___ INPUT ROWS

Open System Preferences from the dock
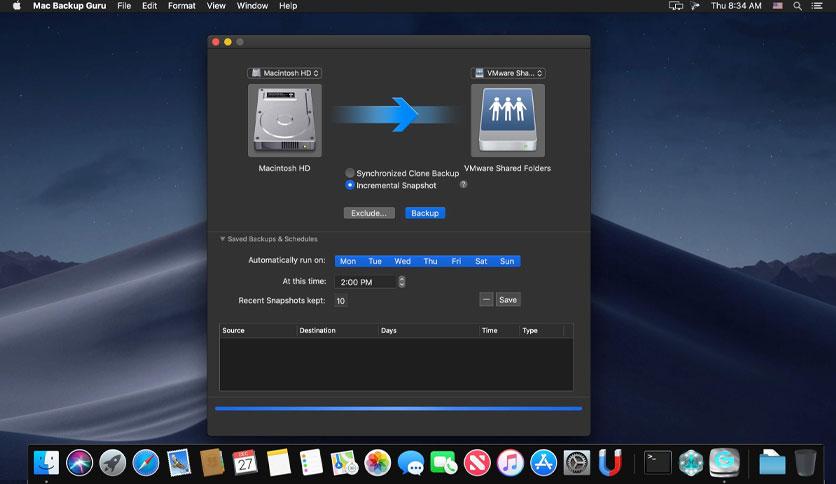Viewport: 836px width, 484px height. pyautogui.click(x=577, y=462)
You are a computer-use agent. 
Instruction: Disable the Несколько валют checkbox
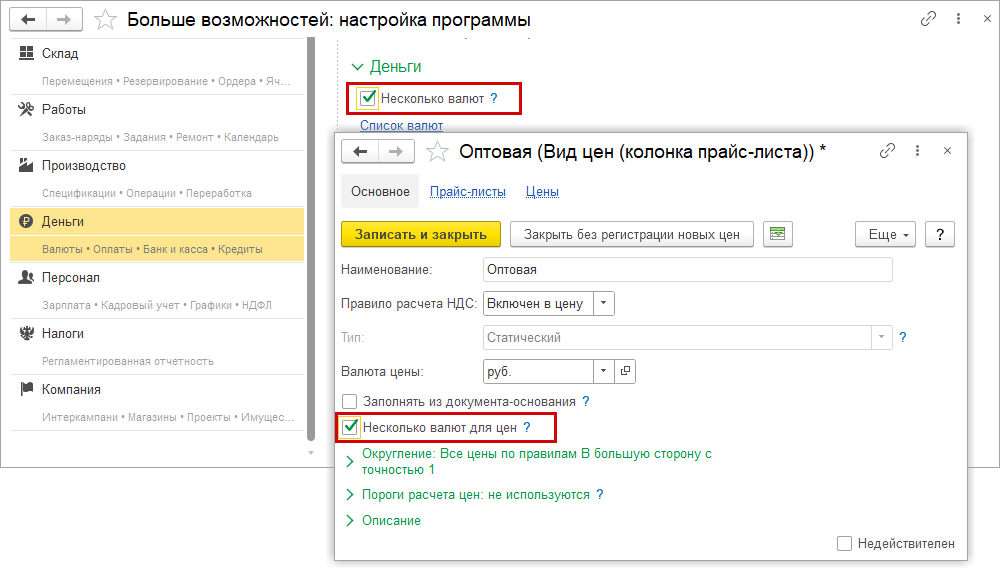pos(368,98)
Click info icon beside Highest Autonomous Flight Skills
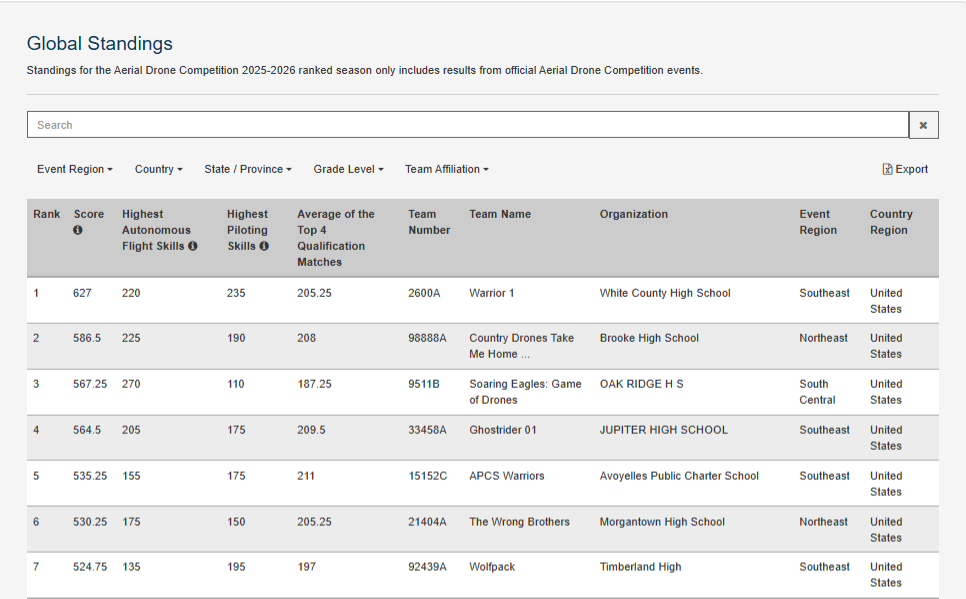 point(193,246)
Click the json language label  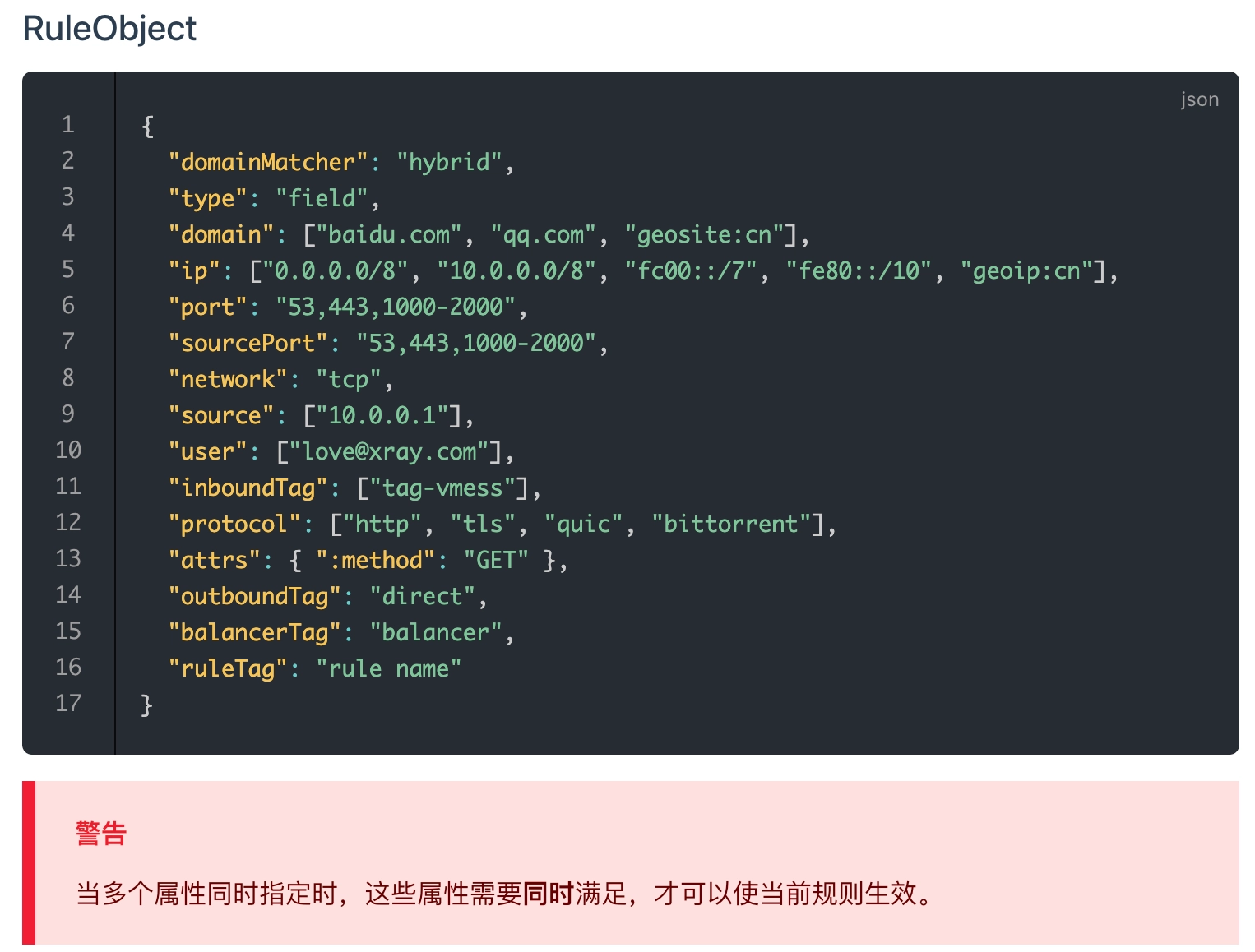click(x=1199, y=99)

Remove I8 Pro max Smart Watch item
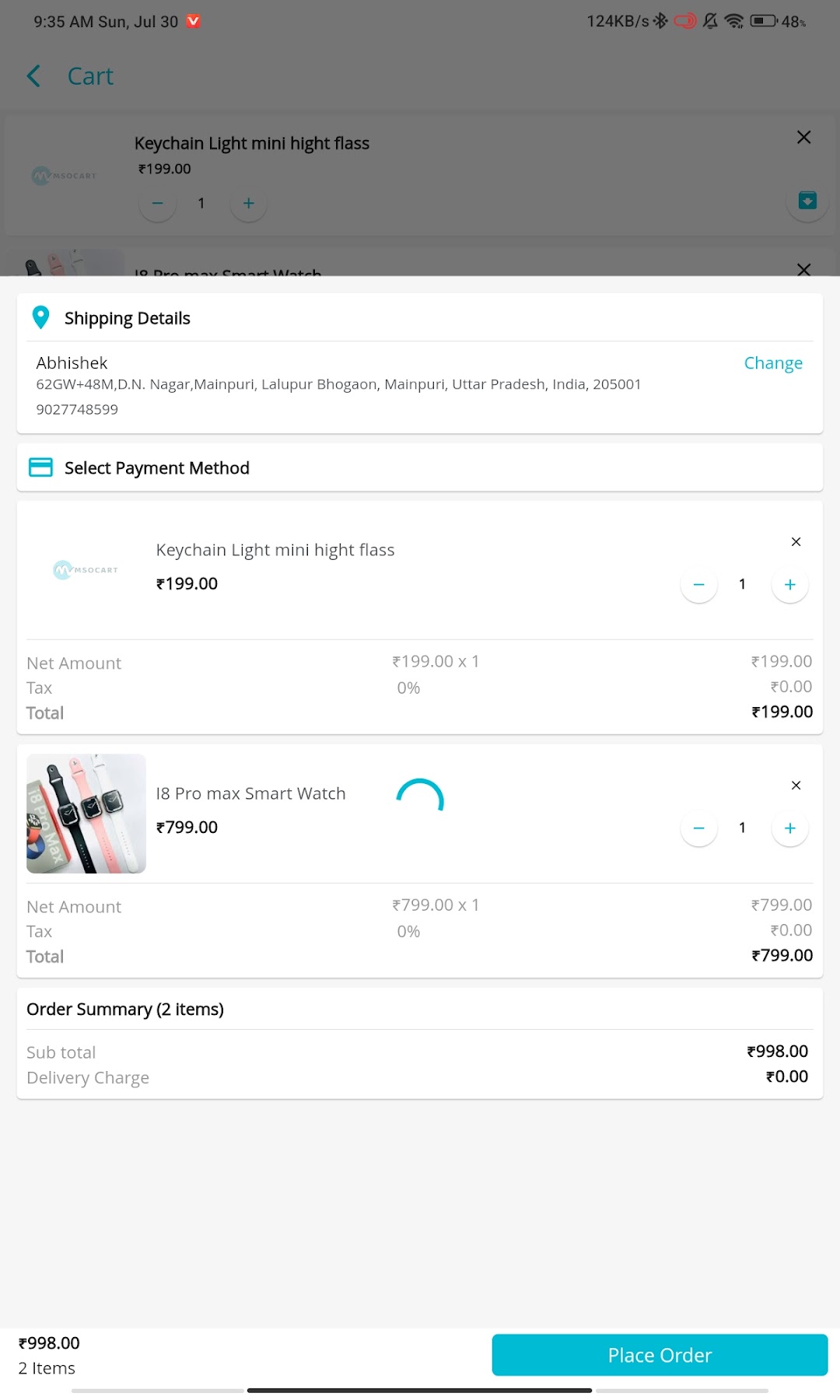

______

AIM » Can you change "info icon" to "help icon" in the material, starting at its beginning and stopping after the line that contains "point(193,246)"? Write those lines out again with everything else unchanged, leaving the pictures out.

FULL RESPONSE »
Open System Preferences from the dock
Viewport: 836px width, 484px height. pyautogui.click(x=577, y=462)
You are a computer-use agent. 
Instruction: Disable the Несколько валют checkbox
pos(368,98)
Click help icon beside Highest Autonomous Flight Skills
 point(193,246)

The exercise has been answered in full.